The RPL programming language (RPL meaning ROM-based procedural language following Hewlett-Packard or, alternatively, Reverse Polish LISP) is a handheld calculator system and application programming language used on Hewlett-Packard's engineering graphing RPN calculators of the HP-28, HP-48, HP-49 and HP-50 series, but it is also usable on non-RPN calculators, such as the HP-39 series.

RPL is a structured programming language based on RPN but equally capable of processing algebraic expressions and formulae, implemented as a threaded interpreter.[1] RPL has many similarities to Forth, both languages being stack-based, and of course the list-based LISP. Contrary to previous HP RPN calculators, which had a fixed four-level stack, the stack used by RPL is only limited by available calculator RAM.

RPL originated from HP's Corvallis, Oregon development facility in 1984 as a replacement for the previous practice of implementing the operating systems of calculators in assembly language.[2] According to a quote by Dr. William Wickes, one of the original RPL developers, "the development team never calls it anything but (the initials) RPL."[3]

Variants[edit]

The internal low- to medium-level variant of RPL, called System RPL (or SysRPL) is used on some earlier HP calculators as well as the aforementioned ones, as part of their operating system implementation language. This variant of RPL is not accessible to the calculator user without the use of external tools. It is possible to cause a serious crash while coding in SysRPL, so caution must be used while using it. The high-level User RPL (or UserRPL) version of the language is available on said graphing calculators for developing textual as well as graphical application programs. All UserRPL programs are internally represented as SysRPL programs, but use only a safe subset of the available SysRPL commands. The error checking that is a part of UserRPL commands, however, makes UserRPL programs noticeably slower than equivalent SysRPL programs. The UserRPL command SYSEVAL tells the calculator to process designated parts of a UserRPL program as SysRPL code.

Control blocks[edit]

RPL control blocks are not strictly postfix. Although there are some notable exceptions, the control block structures appear as they would in a standard infix language. The calculator manages this by allowing the implementation of these blocks to skip ahead in the program stream as necessary.
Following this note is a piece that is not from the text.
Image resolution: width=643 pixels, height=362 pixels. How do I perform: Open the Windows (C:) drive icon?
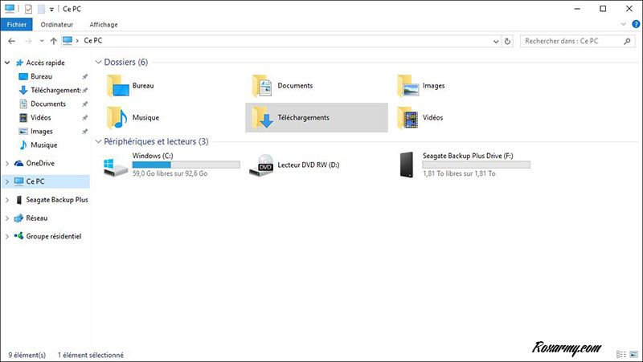(117, 166)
Conditional statements[edit]

IF/THEN/ELSE/END[edit]

RPL supports basic conditional testing through the IF/THEN/ELSE structure. The basic syntax of this block is:

IF condition THEN if-true [ELSE if-false] END

The following example tests to see if the number at the bottom of the stack is "1" and, if so, replaces it with "Equal to one":

« IF 1 == THEN "Equal to one" END »

The IF construct evaluates the condition then tests the bottom of the stack for the result. As a result RPL can optionally support FORTH-style IF blocks, allowing the condition to be determined before the block. By leaving the condition empty, the IF statement will not make any changes to the stack during the condition execution and will use the existing result at the bottom of the stack for the test:

« 1 == IF THEN "Equal to one" END »

IFT/IFTE[edit]

Postfix conditional testing may be accomplished by using the IFT ("if-then") and IFTE ("if-then-else") functions.
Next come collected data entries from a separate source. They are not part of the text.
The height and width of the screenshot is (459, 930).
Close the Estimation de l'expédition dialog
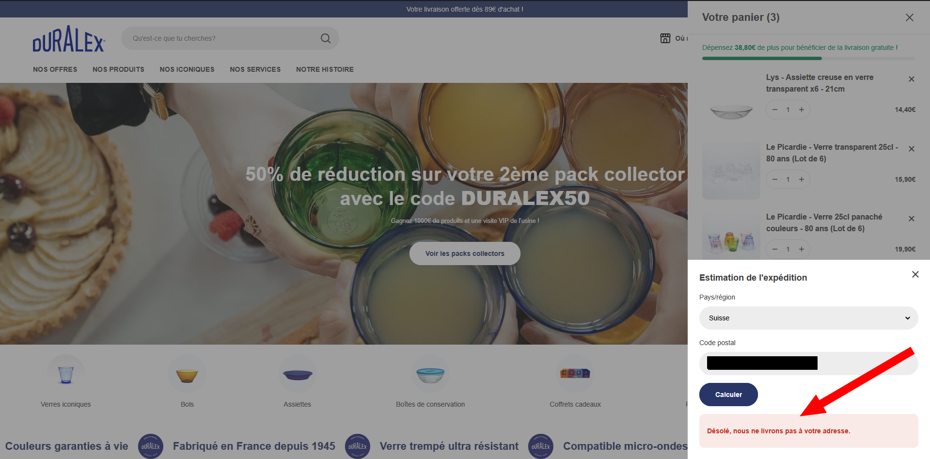click(x=915, y=274)
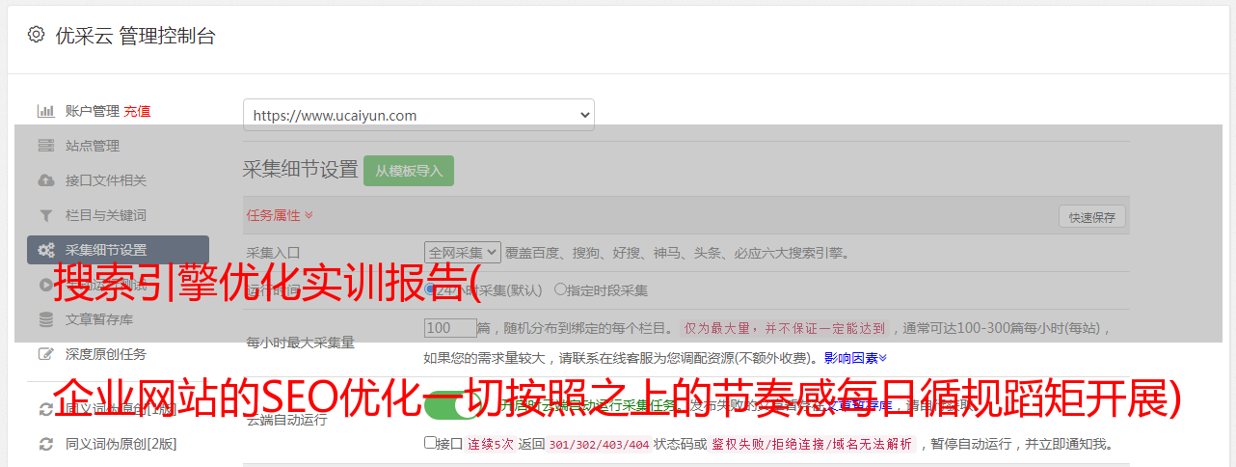Click the 从模板导入 button
Screen dimensions: 1236x467
coord(409,171)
IFT and IFTE pop two or three commands off the stack, respectively. The topmost value is evaluated as a boolean and, if true, the second topmost value is pushed back on the stack. IFTE allows a third "else" value that will be pushed back on the stack if the boolean is false.
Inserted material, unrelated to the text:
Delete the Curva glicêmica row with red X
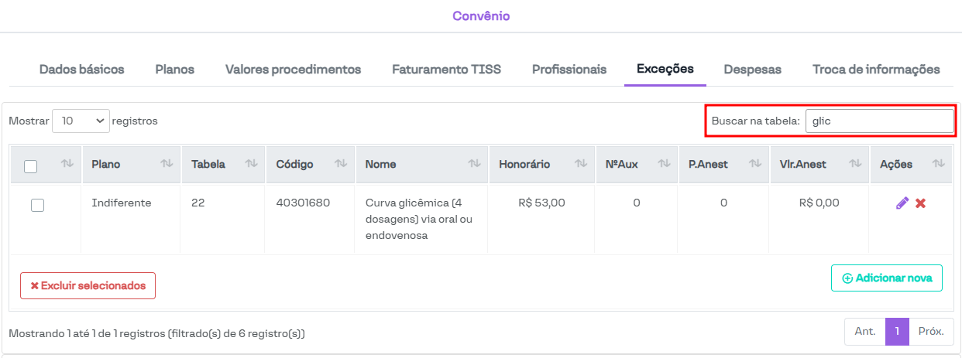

The following example uses the IFT function to pop an object from the bottom of the stack and, if it is equal to 1, replaces it with "One":

« 1 == "One" IFT »

The following example uses the IFTE function to pop an object from the bottom of the stack and, if it is equal to 1, replaces it with "One". If it does not equal 1, it replaces it with the string "Not one":

« 1 == "One" "Not one" IFTE » 

IFT and IFTE will evaluate a program block given as one of its arguments, allowing a more compact form of conditional logic than an IF/THEN/ELSE/END structure. The following example pops an object from the bottom of the stack, and replaces it with "One", "Less", or "More", depending on whether it is equal to, less than, or greater than 1.

«
  DUP 1 ==
  « DROP "One" »
  « 1 < "Less" "More" IFTE »
  IFTE
»

CASE/THEN/END[edit]

To support more complex conditional logic, RPL provides the CASE/THEN/END structure for handling multiple exclusive tests. Only one of the branches within the CASE statement will be executed. The basic syntax of this block is:

CASE 
 condition_1 THEN if-condition_1 END 
  ...
 condition_n THEN if-condition_n END
 if-none
END

The following code illustrates the use of a CASE/THEN/END block. Given a letter at the bottom of the stack, it replaces it with its string equivalent or "Unknown letter":

« 
  CASE 
     DUP "A" == THEN "Alpha" END
     DUP "B" == THEN "Beta" END
     DUP "G" == THEN "Gamma" END
     "Unknown letter"
  END
  SWAP DROP  @ Get rid of the original letter
»   

This code is identical to the following nested IF/THEN/ELSE/END block equivalent:

«
   IF DUP "A" == 
   THEN 
      "Alpha"
   ELSE 
      IF DUP "B" == THEN
         "Beta"
      ELSE 
         IF DUP "G" == THEN
            "Gamma"
         ELSE
            "Unknown letter"
         END
      END 
   END
   SWAP DROP  @ Get rid of the original letter
»

Looping statements[edit]

FOR/NEXT[edit]

RPL provides a FOR/NEXT statement for looping from one index to another. The index for the loop is stored in a temporary local variable that can be accessed in the loop. The syntax of the FOR/NEXT block is:

index_from index_to FOR variable_name loop_statement NEXT

The following example uses the FOR loop to sum the numbers from 1 to 10. The index variable of the FOR loop is "I":

« 
   0       @ Start with zero on the stack
   1 10    @ Loop from 1 to 10
   FOR I   @ "I" is the local variable
      I +  @ Add "I" to the running total
   NEXT    @ Repeat...
»

START/NEXT[edit]

The START/NEXT block is used for a simple block that runs from a start index to an end index. Unlike the FOR/NEXT loop, the looping variable is not available. The syntax of the START/NEXT block is:

index_from index_to START loop_statement NEXT

FOR/STEP and START/STEP[edit]

Both FOR/NEXT and START/NEXT support a user-defined step increment. By replacing the terminating NEXT keyword with an increment and the STEP keyword, the loop variable will be incremented or decremented by a different value than the default of +1. For instance, the following loop steps back from 10 to 2 by decrementing the loop index by 2:

« 10 2 START -2 STEP »

WHILE/REPEAT/END[edit]

The WHILE/REPEAT/END block in RPL supports an indefinite loop with the condition test at the start of the loop. The syntax of the WHILE/REPEAT/END block is:

WHILE condition REPEAT loop_statement END

DO/UNTIL/END[edit]

The DO/UNTIL/END block in RPL supports an indefinite loop with the condition test at the end of the loop. The syntax of the DO/UNTIL/END block is:

DO loop_statement UNTIL condition END

References[edit]

External links[edit]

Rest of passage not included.